When you reach the line containing "Screen dimensions: 808x573", repeat it and every line after it exactly, stopping only at the end of the listing.
++++ Records provided
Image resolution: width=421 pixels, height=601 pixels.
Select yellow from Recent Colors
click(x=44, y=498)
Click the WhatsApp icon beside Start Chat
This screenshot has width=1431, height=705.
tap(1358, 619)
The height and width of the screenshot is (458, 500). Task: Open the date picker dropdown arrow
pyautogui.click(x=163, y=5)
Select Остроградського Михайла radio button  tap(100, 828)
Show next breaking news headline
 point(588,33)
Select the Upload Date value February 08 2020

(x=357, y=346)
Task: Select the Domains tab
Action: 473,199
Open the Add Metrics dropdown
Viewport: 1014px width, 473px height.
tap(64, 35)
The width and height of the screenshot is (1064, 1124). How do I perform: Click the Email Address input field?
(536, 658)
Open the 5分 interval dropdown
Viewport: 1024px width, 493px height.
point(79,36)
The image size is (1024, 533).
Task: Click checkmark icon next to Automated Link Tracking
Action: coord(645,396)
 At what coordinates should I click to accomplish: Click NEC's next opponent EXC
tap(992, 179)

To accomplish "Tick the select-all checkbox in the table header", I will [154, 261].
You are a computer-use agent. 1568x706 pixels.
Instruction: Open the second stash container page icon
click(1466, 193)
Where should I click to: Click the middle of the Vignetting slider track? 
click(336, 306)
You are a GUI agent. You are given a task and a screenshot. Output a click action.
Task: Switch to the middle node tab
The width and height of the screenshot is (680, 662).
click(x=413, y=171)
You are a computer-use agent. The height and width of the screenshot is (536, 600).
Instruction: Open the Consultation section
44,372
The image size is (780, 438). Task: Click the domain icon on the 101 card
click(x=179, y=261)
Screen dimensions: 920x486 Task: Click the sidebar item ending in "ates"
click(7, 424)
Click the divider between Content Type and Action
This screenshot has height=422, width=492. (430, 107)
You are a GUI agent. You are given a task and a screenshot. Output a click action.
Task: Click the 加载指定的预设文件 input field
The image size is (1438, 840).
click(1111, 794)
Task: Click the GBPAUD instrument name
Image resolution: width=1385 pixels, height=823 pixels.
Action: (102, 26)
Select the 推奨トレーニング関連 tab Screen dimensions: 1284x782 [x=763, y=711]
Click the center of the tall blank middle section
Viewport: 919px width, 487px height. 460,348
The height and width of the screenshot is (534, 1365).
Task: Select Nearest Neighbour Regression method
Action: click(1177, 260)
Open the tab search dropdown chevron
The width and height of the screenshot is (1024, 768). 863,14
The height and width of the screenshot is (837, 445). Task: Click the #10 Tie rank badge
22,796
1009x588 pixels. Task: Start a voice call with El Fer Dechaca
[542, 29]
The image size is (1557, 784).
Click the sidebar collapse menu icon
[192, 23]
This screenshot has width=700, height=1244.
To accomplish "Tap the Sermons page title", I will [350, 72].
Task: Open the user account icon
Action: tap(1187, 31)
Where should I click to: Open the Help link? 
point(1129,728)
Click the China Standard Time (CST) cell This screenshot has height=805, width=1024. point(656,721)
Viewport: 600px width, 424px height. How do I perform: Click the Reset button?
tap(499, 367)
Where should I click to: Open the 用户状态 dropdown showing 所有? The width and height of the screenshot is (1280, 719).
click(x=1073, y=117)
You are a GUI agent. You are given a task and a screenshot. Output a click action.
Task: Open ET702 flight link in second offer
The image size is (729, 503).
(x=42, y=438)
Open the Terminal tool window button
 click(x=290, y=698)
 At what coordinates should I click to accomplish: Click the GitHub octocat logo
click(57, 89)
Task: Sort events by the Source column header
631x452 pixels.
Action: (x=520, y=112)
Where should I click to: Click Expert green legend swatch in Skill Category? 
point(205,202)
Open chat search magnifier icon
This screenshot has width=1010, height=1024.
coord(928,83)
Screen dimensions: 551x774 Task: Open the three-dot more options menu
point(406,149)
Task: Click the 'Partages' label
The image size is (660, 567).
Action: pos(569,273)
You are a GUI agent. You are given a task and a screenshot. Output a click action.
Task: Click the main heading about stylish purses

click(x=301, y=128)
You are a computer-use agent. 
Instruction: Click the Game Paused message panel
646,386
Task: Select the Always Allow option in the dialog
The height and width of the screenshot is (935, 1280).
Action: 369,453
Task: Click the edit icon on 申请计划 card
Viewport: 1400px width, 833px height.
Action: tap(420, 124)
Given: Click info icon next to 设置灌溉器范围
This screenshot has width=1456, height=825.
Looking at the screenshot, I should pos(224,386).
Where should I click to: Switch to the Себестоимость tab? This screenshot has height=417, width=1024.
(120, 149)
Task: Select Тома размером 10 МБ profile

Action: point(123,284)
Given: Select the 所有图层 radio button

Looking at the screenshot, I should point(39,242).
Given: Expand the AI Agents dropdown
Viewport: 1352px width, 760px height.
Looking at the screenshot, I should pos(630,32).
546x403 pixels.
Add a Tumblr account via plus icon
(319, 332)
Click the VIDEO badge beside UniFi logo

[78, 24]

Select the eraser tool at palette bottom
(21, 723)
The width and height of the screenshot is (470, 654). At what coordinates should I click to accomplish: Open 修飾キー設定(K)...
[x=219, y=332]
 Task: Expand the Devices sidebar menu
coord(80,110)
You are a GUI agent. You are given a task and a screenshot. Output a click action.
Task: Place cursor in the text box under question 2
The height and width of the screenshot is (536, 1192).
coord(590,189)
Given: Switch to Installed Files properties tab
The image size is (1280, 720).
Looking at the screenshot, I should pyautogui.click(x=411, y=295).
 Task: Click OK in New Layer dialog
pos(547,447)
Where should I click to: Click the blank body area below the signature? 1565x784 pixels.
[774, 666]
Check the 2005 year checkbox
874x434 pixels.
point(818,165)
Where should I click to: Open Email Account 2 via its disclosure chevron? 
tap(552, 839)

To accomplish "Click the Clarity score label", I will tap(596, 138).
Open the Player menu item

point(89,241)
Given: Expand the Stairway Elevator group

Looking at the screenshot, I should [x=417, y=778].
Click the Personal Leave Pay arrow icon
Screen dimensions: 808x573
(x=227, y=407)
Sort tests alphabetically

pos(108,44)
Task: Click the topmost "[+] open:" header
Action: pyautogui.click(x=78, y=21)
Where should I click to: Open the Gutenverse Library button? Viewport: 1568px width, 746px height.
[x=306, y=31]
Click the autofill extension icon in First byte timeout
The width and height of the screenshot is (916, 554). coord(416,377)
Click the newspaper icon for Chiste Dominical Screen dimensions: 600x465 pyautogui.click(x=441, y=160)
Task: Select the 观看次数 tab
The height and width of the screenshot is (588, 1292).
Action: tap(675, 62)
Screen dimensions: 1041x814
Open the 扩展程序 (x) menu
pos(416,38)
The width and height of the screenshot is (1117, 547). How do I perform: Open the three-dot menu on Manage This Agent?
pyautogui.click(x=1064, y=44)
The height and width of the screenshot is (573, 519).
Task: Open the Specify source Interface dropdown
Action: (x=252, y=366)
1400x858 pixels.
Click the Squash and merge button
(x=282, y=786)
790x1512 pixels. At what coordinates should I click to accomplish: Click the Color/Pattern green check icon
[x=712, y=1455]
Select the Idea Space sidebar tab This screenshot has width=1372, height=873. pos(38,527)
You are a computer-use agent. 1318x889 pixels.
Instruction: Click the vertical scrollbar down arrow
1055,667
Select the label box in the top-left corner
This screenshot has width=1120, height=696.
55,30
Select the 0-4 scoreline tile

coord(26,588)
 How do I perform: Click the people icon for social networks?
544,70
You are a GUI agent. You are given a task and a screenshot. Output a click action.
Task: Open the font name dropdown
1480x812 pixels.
++++++++
Written solution ::
Screen dimensions: 808x573
(x=227, y=407)
Sort tests alphabetically

pos(108,44)
Task: Click the topmost "[+] open:" header
Action: pyautogui.click(x=78, y=21)
Where should I click to: Open the Gutenverse Library button? Viewport: 1568px width, 746px height.
[x=306, y=31]
Click the autofill extension icon in First byte timeout
The width and height of the screenshot is (916, 554). coord(416,377)
Click the newspaper icon for Chiste Dominical Screen dimensions: 600x465 pyautogui.click(x=441, y=160)
Task: Select the 观看次数 tab
The height and width of the screenshot is (588, 1292).
Action: tap(675, 62)
Screen dimensions: 1041x814
Open the 扩展程序 (x) menu
pos(416,38)
The width and height of the screenshot is (1117, 547). How do I perform: Open the three-dot menu on Manage This Agent?
pyautogui.click(x=1064, y=44)
The height and width of the screenshot is (573, 519).
Task: Open the Specify source Interface dropdown
Action: (x=252, y=366)
1400x858 pixels.
Click the Squash and merge button
(x=282, y=786)
790x1512 pixels. At what coordinates should I click to accomplish: Click the Color/Pattern green check icon
[x=712, y=1455]
Select the Idea Space sidebar tab This screenshot has width=1372, height=873. pos(38,527)
You are a computer-use agent. 1318x889 pixels.
Instruction: Click the vertical scrollbar down arrow
1055,667
Select the label box in the top-left corner
This screenshot has width=1120, height=696.
55,30
Select the 0-4 scoreline tile

coord(26,588)
 How do I perform: Click the people icon for social networks?
544,70
You are a GUI agent. You are given a task and a screenshot. Output a click action.
Task: Open the font name dropdown
1480x812 pixels.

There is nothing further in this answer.